In the whole manuscript, I found only one place that should be corrected (p. 5, l 169 From 1 one to day 5 post).
Author Response
In this manuscript Pirabe et al investigated changes of certain surface expression in platelets during aging. They also included two different mouse models of regenerative thrombocytopenia for analysis of surface receptor expression during platelet maturation. It is well-known that platelet activity increases during aging, however most studies on this field focus on platelet responsiveness and comprehensive examination of surface receptor expression changes in individual platelets and in platelet population during aging were mostly not known. In this manuscript shown increased platelet volumes and counts in mice during aging and that most significant changes occurs in immature platelets population. This manuscript could be the basis for future proteomic and transcriptomic analysis of mature and immature platelets and whole platelet population during aging. The manuscript is very well written, all experiments and presented data are clear and highly significant for understanding the mechanisms of increased platelet reactivity in older individuals.

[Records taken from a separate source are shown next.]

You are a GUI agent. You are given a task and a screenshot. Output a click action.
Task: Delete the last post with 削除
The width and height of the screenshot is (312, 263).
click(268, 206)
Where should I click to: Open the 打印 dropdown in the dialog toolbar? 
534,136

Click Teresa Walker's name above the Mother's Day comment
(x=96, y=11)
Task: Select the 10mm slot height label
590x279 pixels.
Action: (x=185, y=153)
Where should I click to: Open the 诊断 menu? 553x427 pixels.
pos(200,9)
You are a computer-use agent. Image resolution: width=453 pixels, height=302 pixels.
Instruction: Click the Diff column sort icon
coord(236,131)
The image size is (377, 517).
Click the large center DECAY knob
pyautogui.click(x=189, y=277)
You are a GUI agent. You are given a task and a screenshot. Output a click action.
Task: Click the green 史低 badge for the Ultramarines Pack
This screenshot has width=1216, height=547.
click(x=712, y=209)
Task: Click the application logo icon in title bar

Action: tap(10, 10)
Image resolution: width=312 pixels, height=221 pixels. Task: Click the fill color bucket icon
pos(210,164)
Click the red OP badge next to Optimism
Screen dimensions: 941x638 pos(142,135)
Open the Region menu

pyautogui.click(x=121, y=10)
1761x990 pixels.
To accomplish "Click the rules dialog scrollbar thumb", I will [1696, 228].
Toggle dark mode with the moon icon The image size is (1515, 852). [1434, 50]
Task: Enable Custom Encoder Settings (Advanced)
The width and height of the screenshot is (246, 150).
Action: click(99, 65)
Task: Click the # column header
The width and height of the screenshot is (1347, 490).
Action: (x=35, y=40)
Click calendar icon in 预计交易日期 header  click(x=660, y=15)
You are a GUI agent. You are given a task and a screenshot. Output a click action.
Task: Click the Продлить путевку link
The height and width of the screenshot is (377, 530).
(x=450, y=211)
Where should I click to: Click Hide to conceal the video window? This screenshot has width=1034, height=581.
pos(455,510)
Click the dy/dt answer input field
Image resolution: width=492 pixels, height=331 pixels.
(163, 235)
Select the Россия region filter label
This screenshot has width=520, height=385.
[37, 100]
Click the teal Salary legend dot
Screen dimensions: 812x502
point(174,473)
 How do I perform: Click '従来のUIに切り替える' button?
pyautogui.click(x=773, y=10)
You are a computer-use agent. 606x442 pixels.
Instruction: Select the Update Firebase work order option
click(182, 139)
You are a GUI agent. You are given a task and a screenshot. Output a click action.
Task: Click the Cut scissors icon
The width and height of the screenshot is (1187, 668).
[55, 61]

Reply: We thank the reviewer for his/her positive response and added an outlook paragraph regarding future proteomic and transcriptomic analysis of mature and immature platelets during aging in the discussion section.
In the whole manuscript, I found only one place that should be corrected (p. 5, l 169 From 1 one to day 5 post).
Reply: We thank the reviewer for pointing out this mistake, which has been corrected in the revised version.
Round 2
Reviewer 1 Report
The authors responded to the prior critiques.